受够他的独断专行,我怼了回去,“凭什么?我来这里又不是找你……”
“林小姐和叶总认识?我说怎么在客厅里等了这么久都没看见人。原来你们在这里叙旧啊。”身后突然传来的男人声截住了我后面要说的话。
不用回头,我也知道是我要找的李元德。
此时李元德在我的身边站停脚步,目光带着一丝疑惑,“不过,林小姐既然认识叶总,有大单子为什么不直接找叶总谈呢?”
这不是为了见他找的借口吗?
而且来之前,我也不知道这酒庄是叶家的产业啊。
不对!
事上有那么巧的事吗?
李元德给赵勇为的妈妈汇款三百万,从励民公司辞职后就来叶家的酒庄上班?
难道真的是叶寒遇逼死了赵勇为?
只是他发现了赵勇为妈妈有私吞钱财的迹象,才事后又亲自去给李茹送钱的。
我的思绪百转千回,每一个设想都让我心寒不已。我紧盯着叶寒遇的表情,想看出一些蛛丝马迹来。

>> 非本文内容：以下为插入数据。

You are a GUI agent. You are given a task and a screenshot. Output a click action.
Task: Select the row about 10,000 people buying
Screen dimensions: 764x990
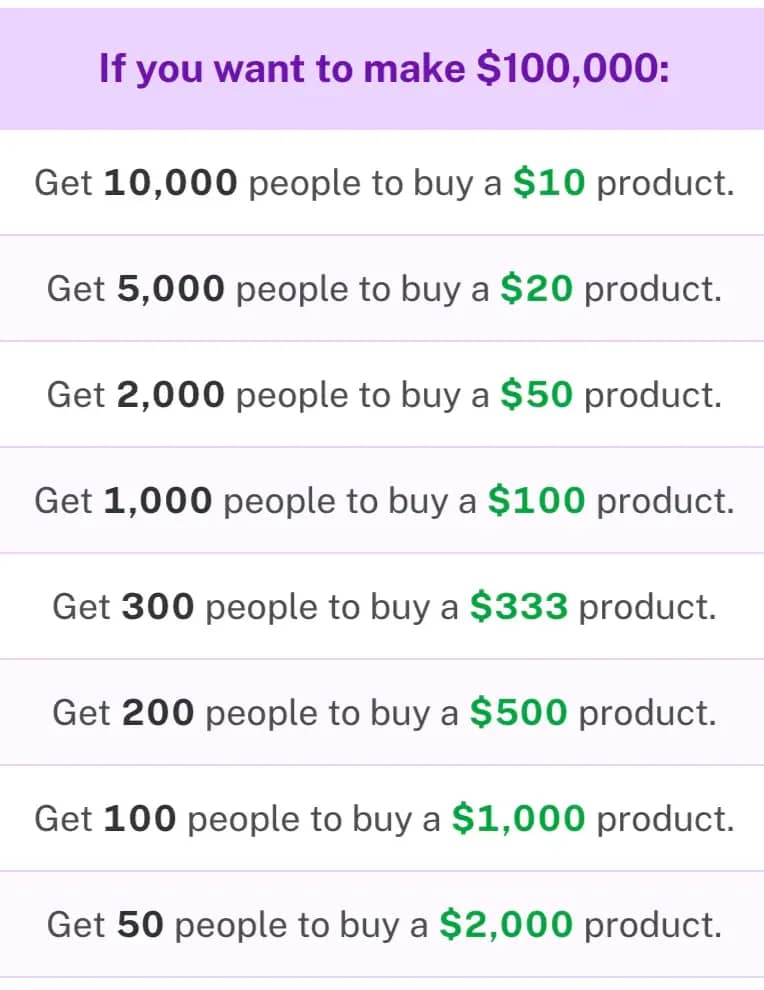click(384, 183)

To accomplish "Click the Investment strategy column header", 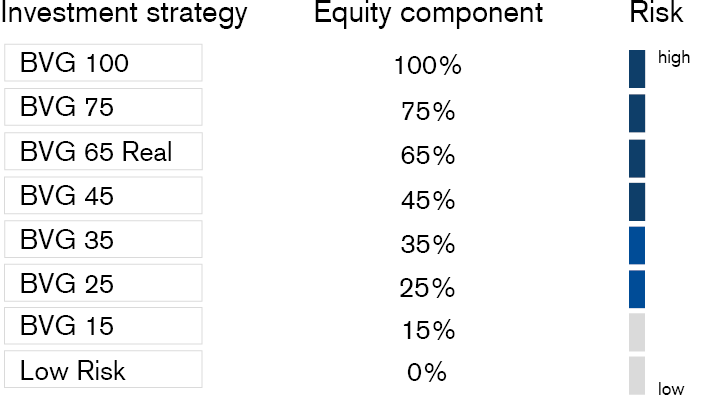I will click(123, 14).
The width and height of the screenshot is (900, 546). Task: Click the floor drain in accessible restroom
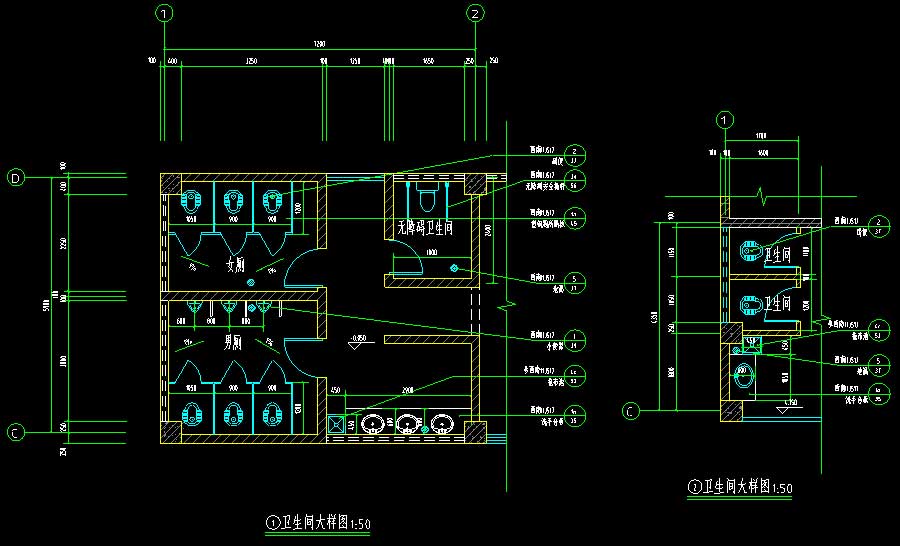[455, 268]
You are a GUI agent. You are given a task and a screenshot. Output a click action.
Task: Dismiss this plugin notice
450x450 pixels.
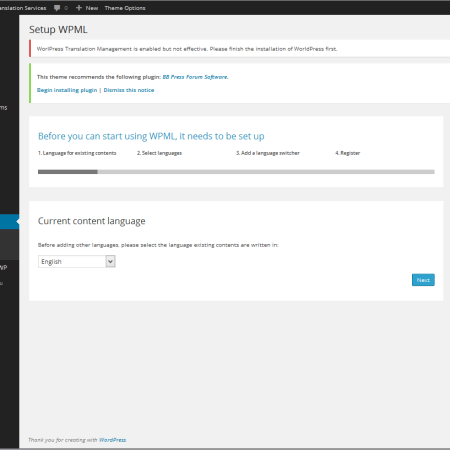[129, 90]
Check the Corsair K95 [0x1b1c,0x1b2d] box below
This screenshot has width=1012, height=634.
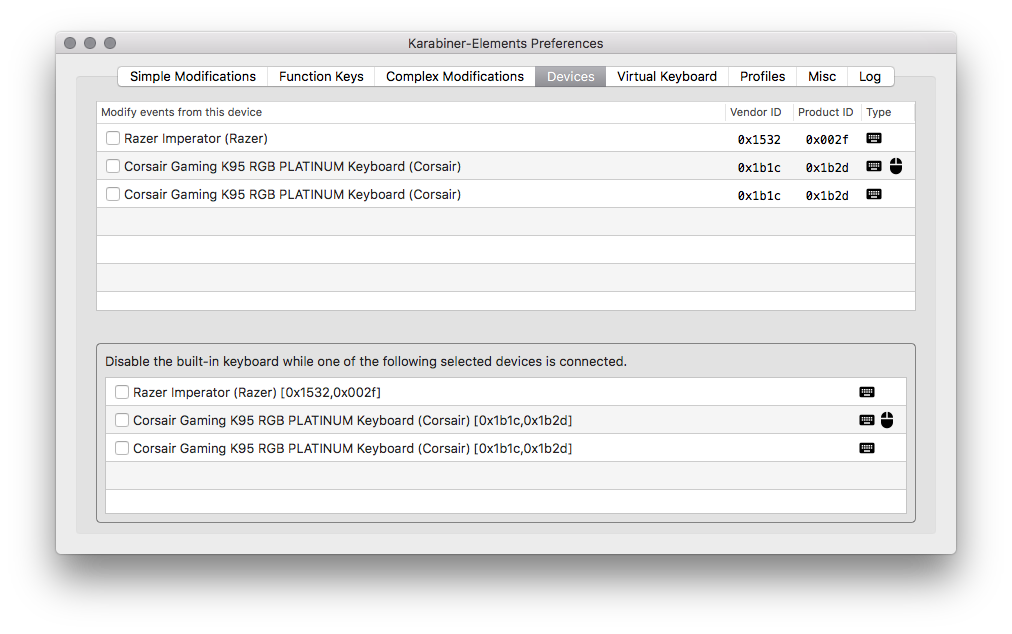pos(121,420)
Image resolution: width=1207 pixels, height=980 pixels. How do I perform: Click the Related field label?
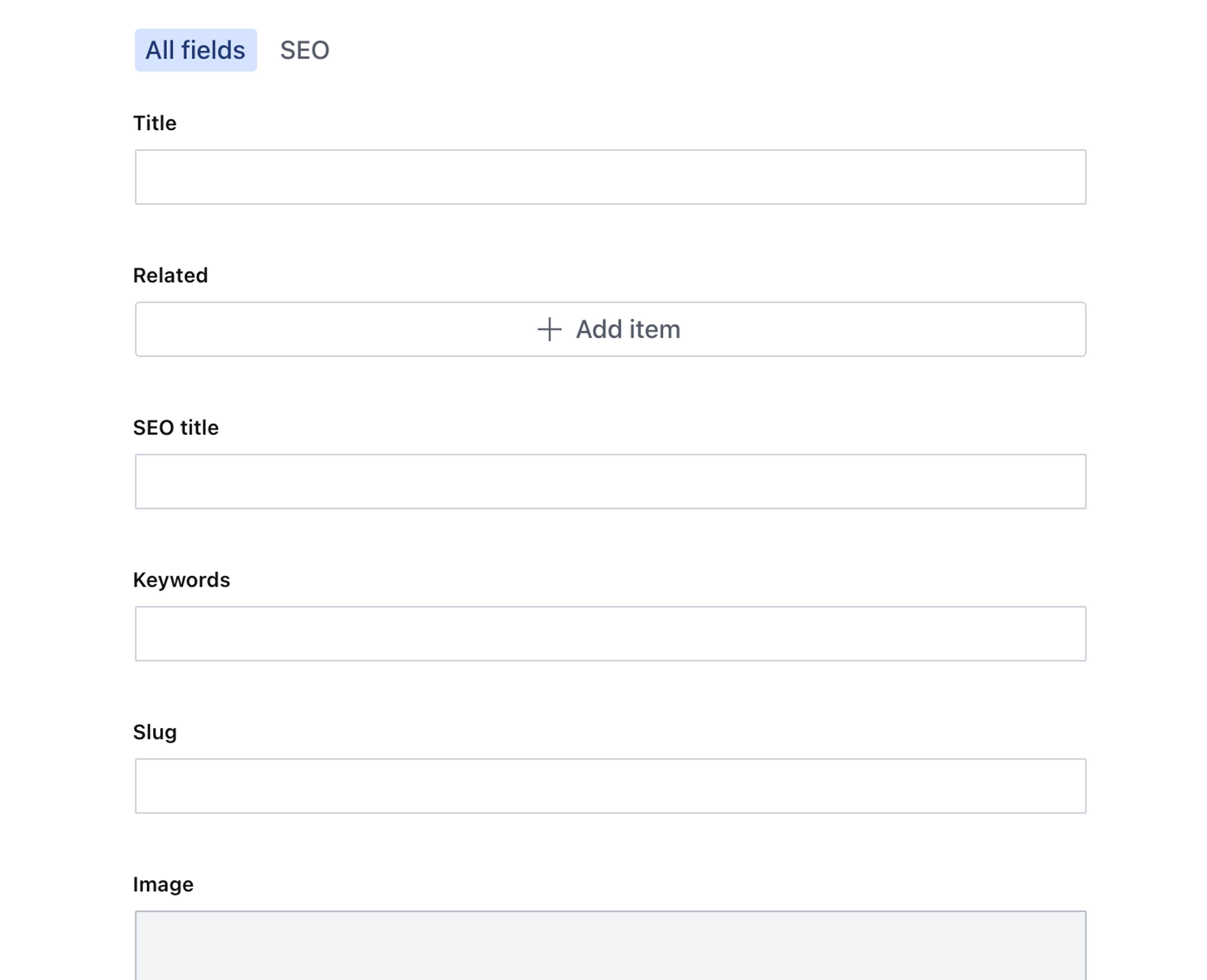(170, 275)
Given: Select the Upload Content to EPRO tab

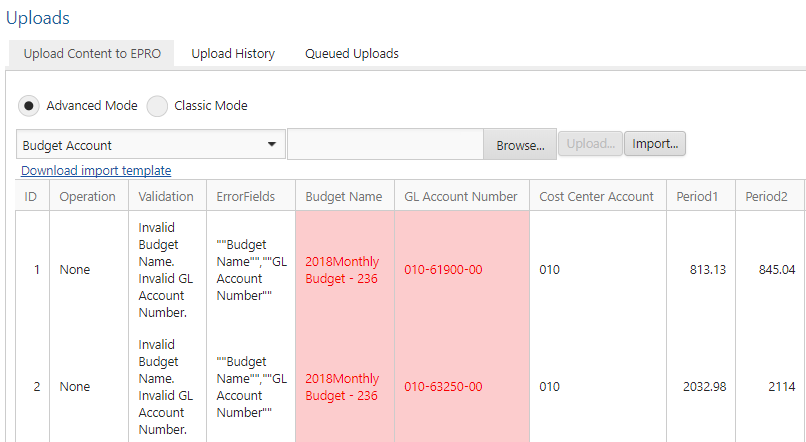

而他那墨黑的双眸看着李元德时微微一缩,沉然道,“她一个设计师,又不开酒行,能有什么大单子。只是女人间的乱吃醋,随便扯个谎想混进来罢了。”
他三言两语就把我来这的目的扭曲了。
可偏偏我还不能当着他面说:不对,我来这是想问李元德那三百万是受谁指使汇出去的。
他在这,李元德敢说真话吗?
我怕打草惊蛇,又确实拿不出钱谈大单子,只能默认他的说辞。
没有大单子,李元德一脸失望,却不曾离开,似乎对我很好奇,一直在默默观察我的一举一动。

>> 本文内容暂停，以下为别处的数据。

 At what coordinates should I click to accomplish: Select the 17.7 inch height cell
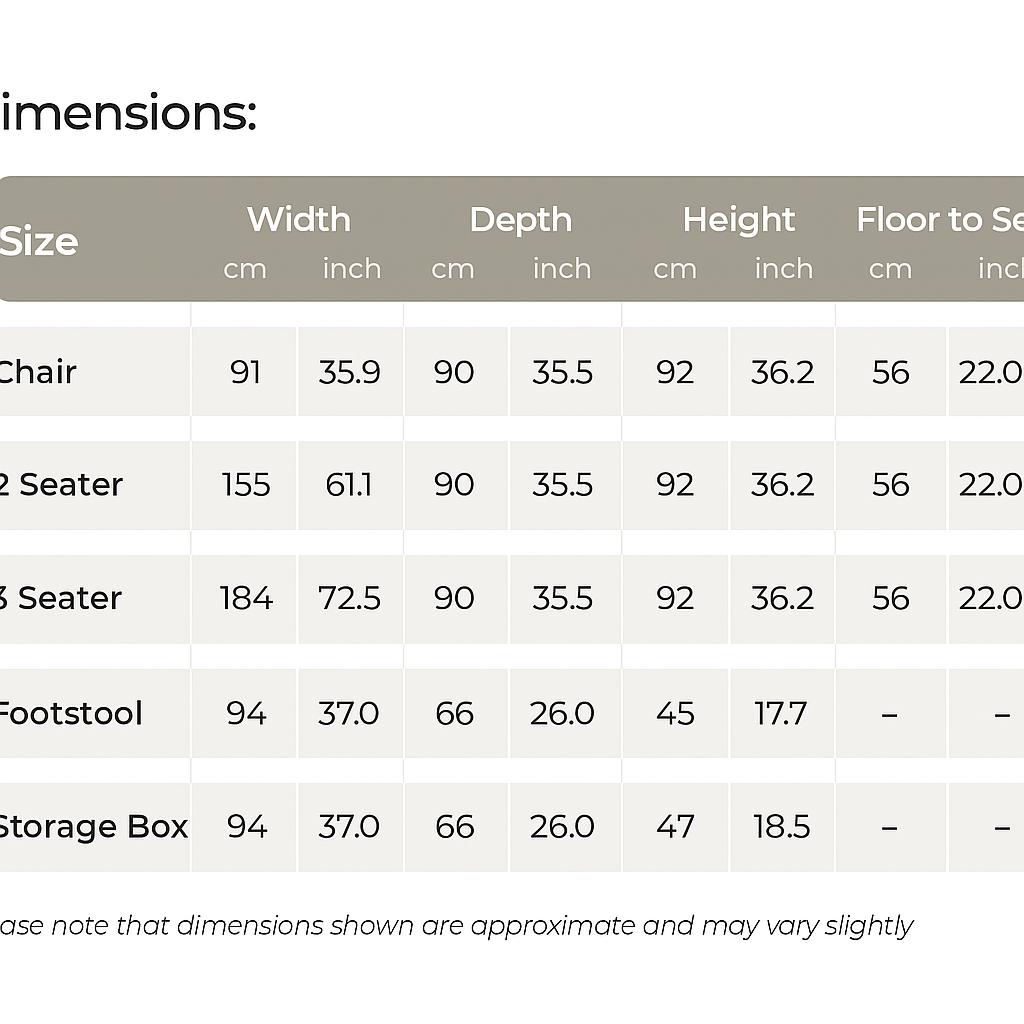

而白薇此时又忙做好人,“寒遇,你别那么说林笑。她只是太在乎你了。我能理解她。如果换做我,我也受不了你……”
她后面的话没有说下去,显然是故意的。
我浑身都因为她的话开始发抖。
这么显而易见的挑衅,我当场板着脸,“白小姐,你和叶寒遇到底是发展到哪一步,让你觉得我会受不了?麻烦说清楚点。”

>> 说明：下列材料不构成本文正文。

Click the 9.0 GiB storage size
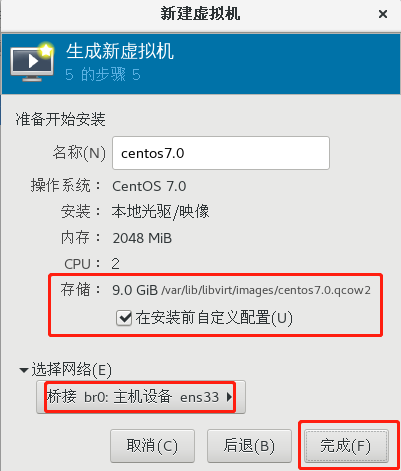The width and height of the screenshot is (401, 471). (x=135, y=290)
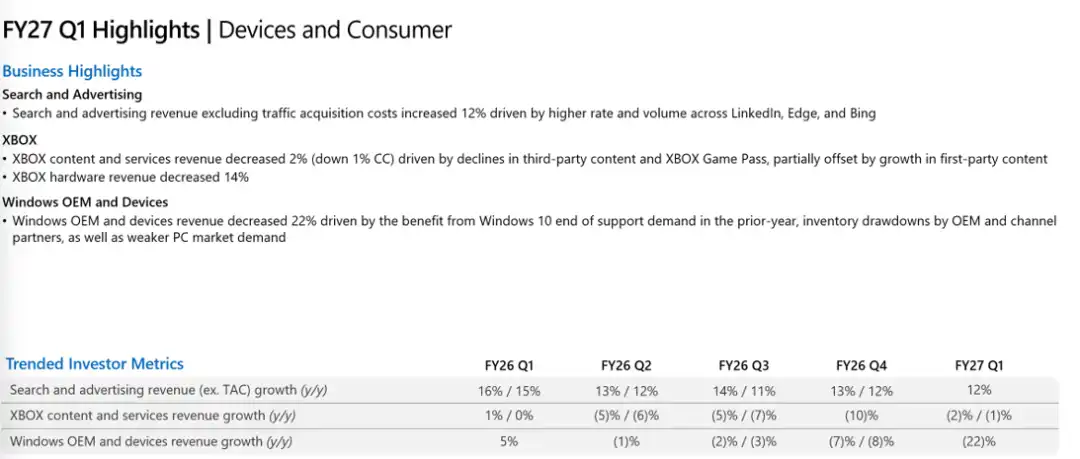Click the FY26 Q4 column header
Screen dimensions: 1080x459
coord(862,366)
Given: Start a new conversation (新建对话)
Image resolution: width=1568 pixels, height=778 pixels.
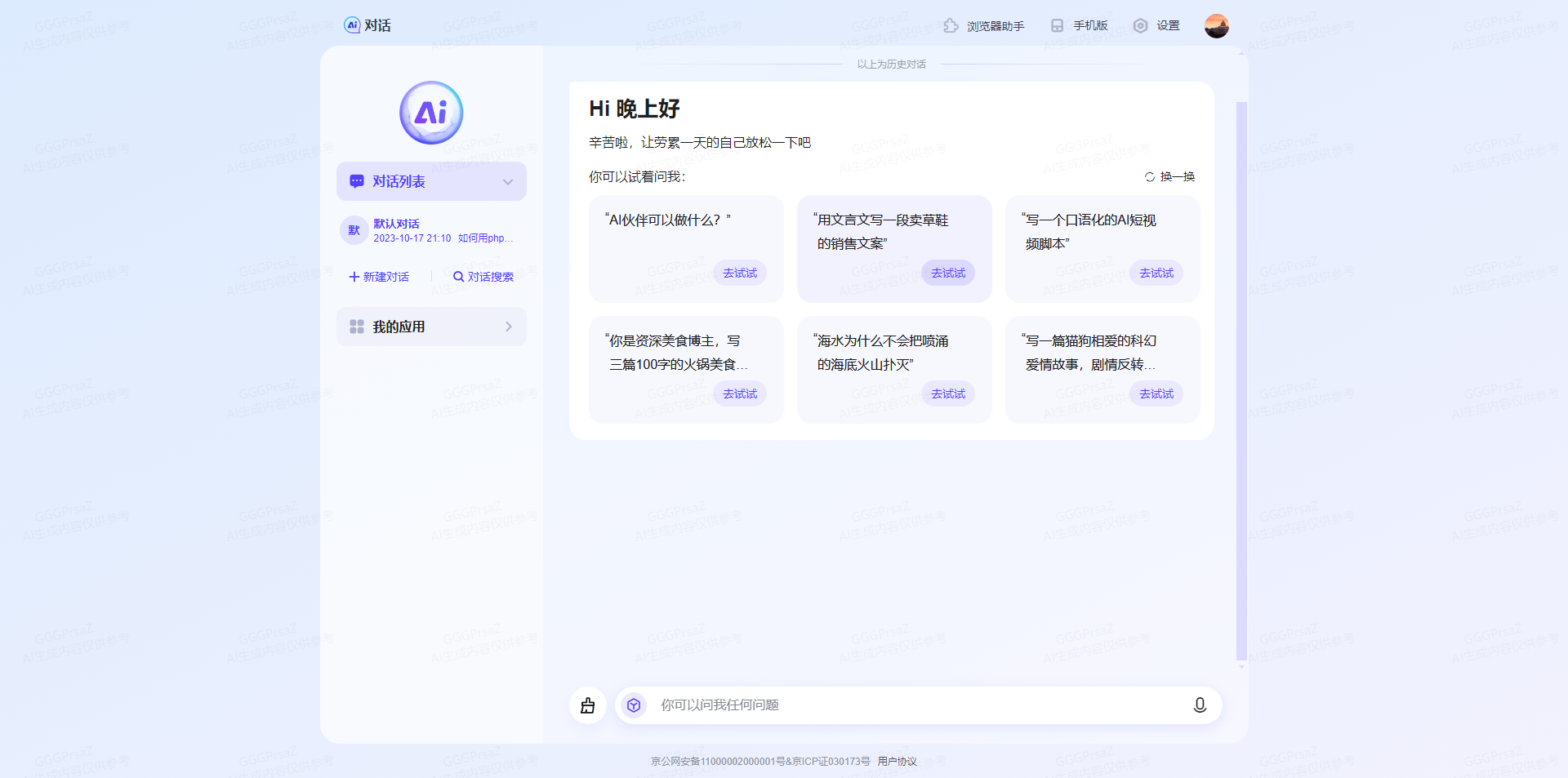Looking at the screenshot, I should coord(379,277).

叶寒遇这时像个护花使者,把白薇护在身侧,对我吼,“你闹够了没?回去!”
字字句句,都认定我是个妒妇。
我察觉到李元德微妙的眼神,一直在暗中窥探我,似乎很好奇我和叶寒遇的关系。
“我非要闹呢?你要拿我怎样?”我红着眼睛问他。
如果没外人在场,我或许会知进退。可偏偏我这个人是死要面子的那种,所以铆劲和他唱反调,就赌他最后妥协。
然而我忘了,死要面子的人最后往往都没了面子。
叶寒遇这时把唇抿成一条直线,“那就提前结束我们的关系。”
这瞬间,我像被雷狠劈了一般,瞪大眼看他。
这是他第二次和我说出这样的话。
第一次,是我在周家得知他和周霖订婚的消息,说了不该说的话,把他气得当晚上找我茬,把我推了一把,差点害我流产。
第二次,就是现在。
明明不该心疼的。现在我和他的破镜重圆从来不是真心,只是我迫于他的纠缠才提出的交易。可是在他说出结束的瞬间,我的心痛依旧一点都不输第一次。
“你再说一遍。”我脸上的血色几乎褪得干净。